Contemporary knowledge about the recurrence risk in DCIS patients casts doubt on the ranges of each of the four risk factors set in 20039 which were assigned a specific score (Table 2). This concerns in particular the assignment of 2 points. The same score is given to women of 41 and 59, patients with DCIS size of 1.6 and 4 cm as well as patients with a margin of 1 mm and 9 mm in spite of the fact that the patients differ considerably in prognostic terms6,23. In light of randomized studies, a DCIS of < 2.5 cm is considered prognostically promising while a DCIS of > 2.5 cm as an adverse risk factor21. Similarly, a healthy tissue margin around an excised DCIS of < 2 mm is not acceptable unless the patient is undergoing a breast conserving treatment and the size of the margin around the DCIS after excision without radiotherapy is not known at all24. The above, more recent, data found in literature raise doubts about the system of calculation of the VNPI score used so far.

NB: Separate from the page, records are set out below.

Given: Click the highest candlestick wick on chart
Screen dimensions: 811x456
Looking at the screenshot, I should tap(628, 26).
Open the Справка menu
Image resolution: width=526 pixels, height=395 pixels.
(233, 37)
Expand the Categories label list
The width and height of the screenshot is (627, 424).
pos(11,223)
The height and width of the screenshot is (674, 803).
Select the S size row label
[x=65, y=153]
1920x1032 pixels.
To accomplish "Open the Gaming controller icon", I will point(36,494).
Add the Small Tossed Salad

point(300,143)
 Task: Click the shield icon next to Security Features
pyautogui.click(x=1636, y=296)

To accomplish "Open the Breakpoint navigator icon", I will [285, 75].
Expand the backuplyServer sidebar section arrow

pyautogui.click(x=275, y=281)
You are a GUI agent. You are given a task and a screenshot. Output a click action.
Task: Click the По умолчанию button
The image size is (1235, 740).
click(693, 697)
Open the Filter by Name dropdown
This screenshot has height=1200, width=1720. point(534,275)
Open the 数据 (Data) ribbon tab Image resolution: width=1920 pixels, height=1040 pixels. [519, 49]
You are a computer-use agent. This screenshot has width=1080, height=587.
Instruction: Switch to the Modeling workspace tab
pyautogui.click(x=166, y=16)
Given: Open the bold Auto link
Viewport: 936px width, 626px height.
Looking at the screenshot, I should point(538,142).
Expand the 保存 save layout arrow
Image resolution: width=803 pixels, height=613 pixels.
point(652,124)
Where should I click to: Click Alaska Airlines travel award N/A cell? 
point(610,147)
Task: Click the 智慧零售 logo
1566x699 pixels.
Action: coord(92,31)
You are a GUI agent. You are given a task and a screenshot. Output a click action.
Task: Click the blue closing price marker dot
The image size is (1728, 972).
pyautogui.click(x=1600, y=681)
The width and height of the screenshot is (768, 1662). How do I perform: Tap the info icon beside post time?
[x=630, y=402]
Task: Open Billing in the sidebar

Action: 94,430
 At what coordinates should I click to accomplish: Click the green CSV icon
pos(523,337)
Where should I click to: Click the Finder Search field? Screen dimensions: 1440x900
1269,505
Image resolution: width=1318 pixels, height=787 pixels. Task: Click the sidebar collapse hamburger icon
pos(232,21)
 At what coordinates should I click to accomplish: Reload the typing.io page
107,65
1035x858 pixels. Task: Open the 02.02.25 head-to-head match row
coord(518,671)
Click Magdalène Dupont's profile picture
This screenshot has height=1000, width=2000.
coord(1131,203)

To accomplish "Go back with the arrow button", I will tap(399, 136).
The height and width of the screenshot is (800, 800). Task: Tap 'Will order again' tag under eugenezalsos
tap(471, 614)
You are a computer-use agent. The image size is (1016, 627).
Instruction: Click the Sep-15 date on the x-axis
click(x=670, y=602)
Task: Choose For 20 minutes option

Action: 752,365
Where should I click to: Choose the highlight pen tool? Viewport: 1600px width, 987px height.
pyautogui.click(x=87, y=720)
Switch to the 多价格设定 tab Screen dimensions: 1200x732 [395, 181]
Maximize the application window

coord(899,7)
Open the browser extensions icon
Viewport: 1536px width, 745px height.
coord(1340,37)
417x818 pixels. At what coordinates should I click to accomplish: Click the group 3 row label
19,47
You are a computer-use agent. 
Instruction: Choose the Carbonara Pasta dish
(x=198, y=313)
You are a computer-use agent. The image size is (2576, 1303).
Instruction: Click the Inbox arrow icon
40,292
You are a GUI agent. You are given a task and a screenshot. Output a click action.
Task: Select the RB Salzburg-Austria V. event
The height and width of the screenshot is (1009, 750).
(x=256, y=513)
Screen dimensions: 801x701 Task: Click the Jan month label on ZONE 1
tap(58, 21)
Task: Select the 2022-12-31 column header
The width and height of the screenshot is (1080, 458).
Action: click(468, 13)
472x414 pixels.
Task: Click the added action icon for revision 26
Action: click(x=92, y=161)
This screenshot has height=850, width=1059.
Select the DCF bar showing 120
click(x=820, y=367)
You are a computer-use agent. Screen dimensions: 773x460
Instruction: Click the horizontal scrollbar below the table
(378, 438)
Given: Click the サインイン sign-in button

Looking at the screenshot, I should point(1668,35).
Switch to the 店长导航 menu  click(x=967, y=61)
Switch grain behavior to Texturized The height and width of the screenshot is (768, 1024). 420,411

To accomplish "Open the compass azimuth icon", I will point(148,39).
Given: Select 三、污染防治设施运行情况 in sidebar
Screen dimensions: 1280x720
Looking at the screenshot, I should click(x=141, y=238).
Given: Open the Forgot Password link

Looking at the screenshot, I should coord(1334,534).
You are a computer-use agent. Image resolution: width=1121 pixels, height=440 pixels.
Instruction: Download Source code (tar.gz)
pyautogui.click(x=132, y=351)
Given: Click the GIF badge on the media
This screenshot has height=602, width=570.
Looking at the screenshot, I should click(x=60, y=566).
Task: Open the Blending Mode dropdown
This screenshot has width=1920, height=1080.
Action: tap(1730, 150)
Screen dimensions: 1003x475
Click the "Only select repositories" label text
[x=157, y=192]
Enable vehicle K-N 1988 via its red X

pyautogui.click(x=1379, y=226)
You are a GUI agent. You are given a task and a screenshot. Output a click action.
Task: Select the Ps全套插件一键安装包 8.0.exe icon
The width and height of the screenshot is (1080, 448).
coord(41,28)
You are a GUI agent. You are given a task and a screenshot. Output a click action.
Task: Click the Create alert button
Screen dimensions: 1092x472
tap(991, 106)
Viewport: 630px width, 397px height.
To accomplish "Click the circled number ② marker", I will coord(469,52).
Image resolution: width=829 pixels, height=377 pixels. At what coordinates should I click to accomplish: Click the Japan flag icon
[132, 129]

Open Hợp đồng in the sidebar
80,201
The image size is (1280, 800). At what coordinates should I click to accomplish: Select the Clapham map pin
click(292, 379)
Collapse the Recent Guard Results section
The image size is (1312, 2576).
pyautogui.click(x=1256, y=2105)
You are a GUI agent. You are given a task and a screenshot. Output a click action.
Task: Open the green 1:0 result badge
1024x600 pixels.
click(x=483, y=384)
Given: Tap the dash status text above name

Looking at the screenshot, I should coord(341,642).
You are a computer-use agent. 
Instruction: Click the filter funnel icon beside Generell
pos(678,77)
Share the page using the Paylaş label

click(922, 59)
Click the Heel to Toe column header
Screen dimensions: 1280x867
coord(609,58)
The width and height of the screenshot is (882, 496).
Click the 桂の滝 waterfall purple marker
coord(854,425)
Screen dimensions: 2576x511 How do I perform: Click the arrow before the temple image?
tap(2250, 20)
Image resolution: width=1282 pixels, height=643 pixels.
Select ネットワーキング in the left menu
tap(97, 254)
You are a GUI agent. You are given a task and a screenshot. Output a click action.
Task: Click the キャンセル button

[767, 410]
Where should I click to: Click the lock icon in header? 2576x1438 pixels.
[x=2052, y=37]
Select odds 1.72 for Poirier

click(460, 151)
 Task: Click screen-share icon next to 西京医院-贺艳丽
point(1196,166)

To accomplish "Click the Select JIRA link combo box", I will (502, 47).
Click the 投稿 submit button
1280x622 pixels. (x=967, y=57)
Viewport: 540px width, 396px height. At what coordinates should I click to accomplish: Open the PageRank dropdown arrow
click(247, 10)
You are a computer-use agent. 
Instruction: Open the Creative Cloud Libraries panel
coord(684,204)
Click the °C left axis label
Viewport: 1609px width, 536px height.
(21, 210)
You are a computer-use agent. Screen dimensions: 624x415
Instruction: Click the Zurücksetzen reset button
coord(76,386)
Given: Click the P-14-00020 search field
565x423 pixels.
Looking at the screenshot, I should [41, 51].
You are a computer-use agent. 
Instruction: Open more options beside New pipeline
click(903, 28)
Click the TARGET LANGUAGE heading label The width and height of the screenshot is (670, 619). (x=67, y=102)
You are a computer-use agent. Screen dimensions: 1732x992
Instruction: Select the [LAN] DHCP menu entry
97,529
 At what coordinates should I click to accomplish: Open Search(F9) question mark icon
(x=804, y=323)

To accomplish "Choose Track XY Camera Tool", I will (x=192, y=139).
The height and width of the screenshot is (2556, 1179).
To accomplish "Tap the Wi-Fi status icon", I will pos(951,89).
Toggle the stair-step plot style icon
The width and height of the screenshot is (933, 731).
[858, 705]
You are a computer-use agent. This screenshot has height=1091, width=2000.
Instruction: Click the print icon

Radiotherapy significantly decreased the recurrence risk in DCIS patients after local excision. Radiotherapy in the low-risk group (score 4, 5 and 6) which does not require this treatment according to the VNPI, resulted in a reduction of the recurrence risk of 26.8% in 15-year observation (28.8% of recurrences without radiotherapy and 2% after radiotherapy), however without an impact on the overall survival. The result confirms the advantage of radiotherapy even in the group with the best prognosis. This denies the assumptions of the VNPI and confirms the results of 5 clinical studies with randomization which document the advantages of radiotherapy in all DCIS patients after a breast conserving treatment. The studies proved that radiotherapy improves the results of treatment in all DCIS patients after a breast conserving treatment. Its advantageous impact is proportional to the grade of the recurrence risk and increases with the observation time (results also presented by McCormick et al. during 2018 ASTRO Annual Meeting Late-breaking Abstract Selections LBA1 Randomized Trial Evaluating Radiation following Surgical Excision for “Good Risk” DCIS: 12-Year Report from NRG/RTOG 9804)25,26,27,28,29,30. The high percentage of recurrences in the low risk group, reported in this study is evidence of the inability of the VNPI to successfully select patients who could safely avoid radiation therapy.

Conclusions

The VNPI published in 2003 is not an optimal tool for the choice of DCIS patients9. It can be helpful only in some clinically difficult cases as one of the many methods of assessing the risk of DCIS recurrence. The ranges concerning age, DCIS size and margin size which were given a specific numerical value are not consistent with the current research findings and recommendations of scientific societies. The attempt at determining the low risk group in which could be safely resigned from radiotherapy after a breast conserving treatment with the help of the VNPI has failed. An overwhelming majority of DCIS patients after a breast conserving surgery should receive radiotherapy and the decision to resign from radiation therapy should be made by an interdisciplinary team, together with the patient. However, despite the high risk of recurrence in the low-risk group according to the VNPI, we did not see an impact on OS. The current challenge for oncologists, surgeons and radiotherapists is to search for risk factors for recurrence, not in the form of DCIS, but as an invasive recurrence.